## TASK BRIEF
Without altering anything, repeat each of the records.

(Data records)
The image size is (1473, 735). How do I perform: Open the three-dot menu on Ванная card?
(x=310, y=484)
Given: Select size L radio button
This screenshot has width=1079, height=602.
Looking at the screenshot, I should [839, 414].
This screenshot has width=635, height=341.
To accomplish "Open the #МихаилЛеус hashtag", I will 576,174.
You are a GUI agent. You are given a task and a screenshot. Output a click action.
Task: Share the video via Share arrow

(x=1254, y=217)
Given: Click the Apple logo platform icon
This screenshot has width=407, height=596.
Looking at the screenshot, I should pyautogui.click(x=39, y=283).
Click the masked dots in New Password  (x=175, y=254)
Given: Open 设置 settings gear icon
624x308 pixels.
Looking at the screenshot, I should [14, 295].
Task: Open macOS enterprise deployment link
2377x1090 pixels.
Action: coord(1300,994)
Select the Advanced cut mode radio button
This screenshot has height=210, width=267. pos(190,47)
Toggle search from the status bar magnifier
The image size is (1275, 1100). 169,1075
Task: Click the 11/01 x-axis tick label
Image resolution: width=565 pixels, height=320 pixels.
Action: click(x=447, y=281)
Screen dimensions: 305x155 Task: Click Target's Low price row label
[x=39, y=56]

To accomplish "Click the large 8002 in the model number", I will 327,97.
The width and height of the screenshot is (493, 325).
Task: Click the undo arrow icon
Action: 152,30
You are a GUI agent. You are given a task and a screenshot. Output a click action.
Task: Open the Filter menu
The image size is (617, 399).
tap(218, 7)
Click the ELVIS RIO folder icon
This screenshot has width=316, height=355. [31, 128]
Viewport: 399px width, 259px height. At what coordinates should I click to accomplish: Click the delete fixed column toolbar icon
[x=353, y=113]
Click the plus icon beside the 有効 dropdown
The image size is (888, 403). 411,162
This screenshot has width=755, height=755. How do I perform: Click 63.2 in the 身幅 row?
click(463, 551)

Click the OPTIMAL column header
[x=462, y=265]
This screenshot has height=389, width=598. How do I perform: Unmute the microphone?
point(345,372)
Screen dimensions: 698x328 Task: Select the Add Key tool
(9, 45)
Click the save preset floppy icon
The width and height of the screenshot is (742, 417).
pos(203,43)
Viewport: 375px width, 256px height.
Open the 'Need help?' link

## ANSWER TO THIS EXERCISE
The image size is (1473, 735). How do I perform: Open the three-dot menu on Ванная card?
(x=310, y=484)
Given: Select size L radio button
This screenshot has width=1079, height=602.
Looking at the screenshot, I should [839, 414].
This screenshot has width=635, height=341.
To accomplish "Open the #МихаилЛеус hashtag", I will 576,174.
You are a GUI agent. You are given a task and a screenshot. Output a click action.
Task: Share the video via Share arrow

(x=1254, y=217)
Given: Click the Apple logo platform icon
This screenshot has width=407, height=596.
Looking at the screenshot, I should pyautogui.click(x=39, y=283).
Click the masked dots in New Password  (x=175, y=254)
Given: Open 设置 settings gear icon
624x308 pixels.
Looking at the screenshot, I should [14, 295].
Task: Open macOS enterprise deployment link
2377x1090 pixels.
Action: coord(1300,994)
Select the Advanced cut mode radio button
This screenshot has height=210, width=267. pos(190,47)
Toggle search from the status bar magnifier
The image size is (1275, 1100). 169,1075
Task: Click the 11/01 x-axis tick label
Image resolution: width=565 pixels, height=320 pixels.
Action: click(x=447, y=281)
Screen dimensions: 305x155 Task: Click Target's Low price row label
[x=39, y=56]

To accomplish "Click the large 8002 in the model number", I will 327,97.
The width and height of the screenshot is (493, 325).
Task: Click the undo arrow icon
Action: 152,30
You are a GUI agent. You are given a task and a screenshot. Output a click action.
Task: Open the Filter menu
The image size is (617, 399).
tap(218, 7)
Click the ELVIS RIO folder icon
This screenshot has width=316, height=355. [31, 128]
Viewport: 399px width, 259px height. At what coordinates should I click to accomplish: Click the delete fixed column toolbar icon
[x=353, y=113]
Click the plus icon beside the 有効 dropdown
The image size is (888, 403). 411,162
This screenshot has width=755, height=755. How do I perform: Click 63.2 in the 身幅 row?
click(463, 551)

Click the OPTIMAL column header
[x=462, y=265]
This screenshot has height=389, width=598. How do I perform: Unmute the microphone?
point(345,372)
Screen dimensions: 698x328 Task: Select the Add Key tool
(9, 45)
Click the save preset floppy icon
The width and height of the screenshot is (742, 417).
pos(203,43)
Viewport: 375px width, 256px height.
Open the 'Need help?' link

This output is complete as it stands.